You are given the number of particles and you want to know where they are.

An “exact probe” at position p will return ‘yes’ if a particle is at position p and ‘no’ otherwise.

Warm-Up: There are two binary dimensions. There are two particles and their positions must differ in both dimensions. How many exact probes are necessary and sufficient to find the dimensions of the two particles.

Solution to Warm-Up: Just one probe. The particles can be either at locations (0,0) and (1,1) or at (0,1) and (1,0). A single probe at position, say, (0,0) can distinguish these two cases.

Question: Suppose there are three dimensions and three particles such that any two particles differ in at least two dimensions. How many exact probes are needed to find the positions of all three particles?

Solution:

Probe (0,0,0).

(Case (0,0,0) yes) If the probe returns ‘yes,’ then there are three possibilities:

(0,0,0), (0, 1,1), (1,0,1)

(0,0,0), (0, 1,1), (1,1,0)

(0,0,0), (1, 0,1), (1,1,0)

(Case (0,0,0) yes, (0,1,1) no) If the probe returns ‘no’ to (0,1,1) then the three positions are (0,0,0), (1,0,1), (1,1,0).
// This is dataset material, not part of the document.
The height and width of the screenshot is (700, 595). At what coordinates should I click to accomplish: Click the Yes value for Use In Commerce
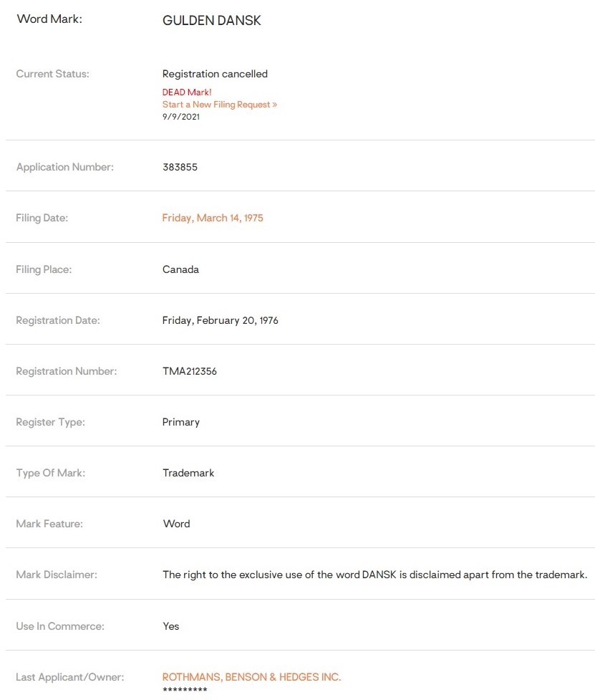tap(171, 626)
Figure. There are three particles such that each pair of particles differ in at least two of these dimensions. How many exact probes are needed to find the positions of all three particles?

(Case (0,0,0) yes, (0,1,1) yes) But if the probe finds a particle at (0,1,1) then there are two possibilities left ((1,0,1) and (1,1,0)) so one more probe is required. So, in the worst case, three are needed. (Note that (0,0,0) and (1,1,1) cannot both return ‘yes’ because then the third particle would be one dimension away from one of these.)

(Case (0,0,0) no) If the (0,0,0) probe returns ‘no,’ then try a probe at (0,0,1).

(Case (0,0,0) no, (0,0,1) yes) If the probe at (0,0,1) returns ‘yes,’ then the possibilities are

(0,0,1), (1,1,1), (1,0,0)

(0,0,1), (1,1,1), (0,1,0)

So one more probe at say (1,0,0) would be enough.

(Case (0,0,0) no, (0,0,1) no) If both exact probes (0,0,0) and (0,0,1) return ‘no,’ then try (0,1,1).

(Case (0,0,0) no, (0,0,1) no, (0,1,1) no) If that probe returns ‘no,’ then here are the possibilities (where N means that possibility has been excluded by previous probes).

(0,0,0) N

(0,0,1) N

(0,1,0)

(0,1,1) N

(1,0,0)

(1,0,1)

(1,1,0)

(1,1,1)

Then (0,1,0) must have a particle as must (1,0,0) and (1,1,1). There are no other triplets that are pairwise different in at least two dimensions.

(Case (0,0,0) no, (0,0,1) no, (0,1,1) yes) If (0,1,1) returns ‘yes,’ then we have

(0,0,0) N

(0,0,1) N

(0,1,0)

(0,1,1) Y

(1,0,0)

(1,0,1)

(1,1,0)

(1,1,1)

In that case only (0,1,1), (1,0,1) and (1,1,0) are possible.

End of solution.

Note that if there is only one particle, then we may need as many as seven exact probes to find it. So, let’s consider some improvements to the probe design.

A d-away probe at a position p will return ‘yes’ if a particle is at p exactly or the particle is not there but there is at least one particle within distance d where d is a certain Hamming distance (number of dimensional differences between 0 and 1) from p, and will return ‘no,’ if there is no particle within distance d.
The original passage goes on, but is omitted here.